New data from the Environmental Protection Agency suggests that soil is a prominent source of exposure to vermiculite. Such a conclusion has the potential to reshape how the EPA assesses risk for remediation, as well as definitions for what it considers a “clean site.”

The research surprised many because it suggests that asbestos exposure comes mainly from contaminated soil outside of one’s house. Indeed levels of exposure during indoor activities most likely comes from tracking outdoor vermiculite inside through pathways such as animals or shoes.

The data does not apply to homes where asbestos is disturbed, or not well contained within the walls of the house.

“This is a powerful data set,” said Paul Peronard, On-Site Coordinator for EPA. “It will help us define the first part of endgame,” or how the agency decides that a site is properly cleaned.

The exposure investigation centered around four or five indoor and outdoor activities, ranging from mowing the lawn to watching television. The EPA also selected a variety of sites, including those that were not treated as well as post-remediated properties.

Scenarios were played out by testers at these sites, with air filters located near their chests that collected dirt samples, recreating the breathing experience of typical activities.

Many in the community have questioned how risk is assessed in Libby sites.

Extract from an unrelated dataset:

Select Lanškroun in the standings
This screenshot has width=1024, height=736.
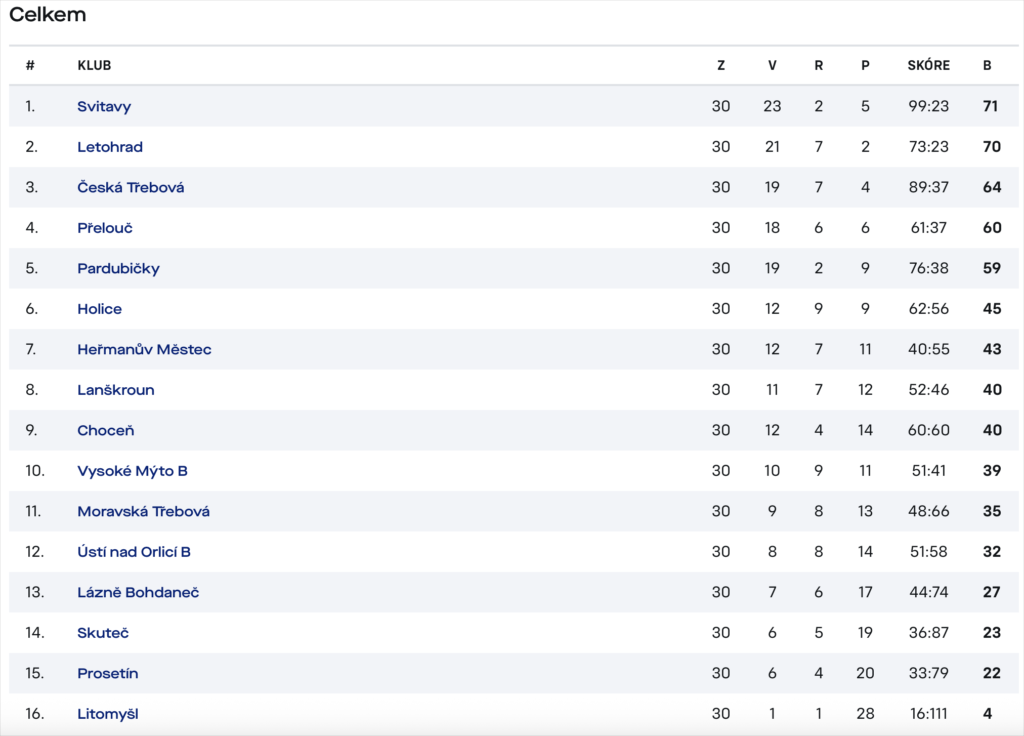coord(116,390)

The EPA believes that this data will go a long way in answering risk assessment questions. For instance, a property where soil is highly contaminated with vermiculite may be preferred over a property where asbestos is well contained within walls.

Another important change is that the EPA now feels it is essential to “chase visible vermiculite.”

Equally encouraging news from the report suggests that walking around Libby exposes one to relatively low amounts of asbestos.

The news is not all good, however. The data demonstrates serious problems for the EPA in determining the success of remediation. The amount of variables, wind direction, soil moisture and vegetation cover for instance, can affect the outcomes of data sampling.

Moreover, the data does not address the amount of background asbestos, or asbestos that occurred naturally before the mine exposed the city to high levels of vermiculite. The U.S. Geological Survey will conduct a study of local areas to try to determine where vermiculite may have been brought in by glaciers or other natural causes.